**Brief:** Please check the FSCrawler authentication passage: in which version was Access Token support added?

**Excerpted passage:**
****************

POST /_security/api_key
{
  "name": "fscrawler"
}

This gives something like:

{
  "id": "VuaCfGcBCdbkQm-e5aOx",
  "name": "fscrawler",
  "expiration": 1544068612110,
  "api_key": "ui2lp2axTNmsyakw9tvNnw",
  "encoded": "VnVhQ2ZHY0JDZGJrUW0tZTVhT3g6dWkybHAyYXhUTm1zeWFrdzl0dk5udw=="
}

Then you can use the encoded API Key in FSCrawler settings:

name: "test"
elasticsearch:
  api_key: "VnVhQ2ZHY0JDZGJrUW0tZTVhT3g6dWkybHAyYXhUTm1zeWFrdzl0dk5udw=="

Access Token 

New in version 2.10.

Let’s create an API Key named fscrawler:

POST /_security/oauth2/token
{
  "grant_type" : "client_credentials"
}

This gives something like:

{
  "access_token" : "dGhpcyBpcyBub3QgYSByZWFsIHRva2VuIGJ1dCBpdCBpcyBvbmx5IHRlc3QgZGF0YS4gZG8gbm90IHRyeSB0byByZWFkIHRva2VuIQ==",
  "type" : "Bearer",
  "expires_in" : 1200,
  "authentication" : {
    "username" : "test_admin",
    "roles" : [
      "superuser"
    ],
    "full_name" : null,
    "email" : null,
    "metadata" : { },
    "enabled" : true,
    "authentication_realm" : {
      "name" : "file",
      "type" : "file"
    },
    "lookup_realm" : {
      "name" : "file",
      "type" : "file"
    },
    "authentication_type" : "realm"
  }
}

Then you can use the generated Access Token in FSCrawler settings:

name: "test"
elasticsearch:
  access_token: "dGhpcyBpcyBub3QgYSByZWFsIHRva2VuIGJ1dCBpdCBpcyBvbmx5IHRlc3QgZGF0YS4gZG8gbm90IHRyeSB0byByZWFkIHRva2VuIQ=="

Basic Authentication (deprecated)

New in version 2.2.

The best practice is to use API Key or Access Token. But if you have no other choice, you can still use Basic Authentication.

You can provide the username and password to FSCrawler:

name: "test"
elasticsearch:
  username: "elastic"
  password: "changeme"

****************

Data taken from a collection
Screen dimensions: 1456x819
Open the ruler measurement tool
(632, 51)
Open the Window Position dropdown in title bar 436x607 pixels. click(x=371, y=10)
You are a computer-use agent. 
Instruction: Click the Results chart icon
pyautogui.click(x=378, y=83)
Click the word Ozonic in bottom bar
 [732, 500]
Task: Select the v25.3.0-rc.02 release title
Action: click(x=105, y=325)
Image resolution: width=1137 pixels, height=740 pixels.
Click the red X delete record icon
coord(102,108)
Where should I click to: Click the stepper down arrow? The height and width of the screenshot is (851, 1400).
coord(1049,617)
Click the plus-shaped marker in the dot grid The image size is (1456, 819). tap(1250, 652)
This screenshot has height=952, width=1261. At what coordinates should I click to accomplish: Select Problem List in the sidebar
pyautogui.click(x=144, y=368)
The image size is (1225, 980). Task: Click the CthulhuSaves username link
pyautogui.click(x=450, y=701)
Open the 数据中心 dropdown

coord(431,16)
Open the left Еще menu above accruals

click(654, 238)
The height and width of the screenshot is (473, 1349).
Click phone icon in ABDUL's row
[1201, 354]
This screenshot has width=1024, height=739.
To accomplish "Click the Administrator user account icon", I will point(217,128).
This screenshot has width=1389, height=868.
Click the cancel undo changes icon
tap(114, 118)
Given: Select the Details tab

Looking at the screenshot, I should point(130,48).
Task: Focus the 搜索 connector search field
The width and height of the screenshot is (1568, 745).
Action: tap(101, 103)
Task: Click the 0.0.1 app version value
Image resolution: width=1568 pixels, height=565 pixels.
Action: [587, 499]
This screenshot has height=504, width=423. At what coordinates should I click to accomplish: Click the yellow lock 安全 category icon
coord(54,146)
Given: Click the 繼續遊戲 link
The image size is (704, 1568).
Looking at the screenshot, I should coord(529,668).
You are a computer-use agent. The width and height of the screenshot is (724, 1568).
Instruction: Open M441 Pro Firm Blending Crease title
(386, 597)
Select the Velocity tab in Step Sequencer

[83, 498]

****************

**Final answer:** Version 2.10.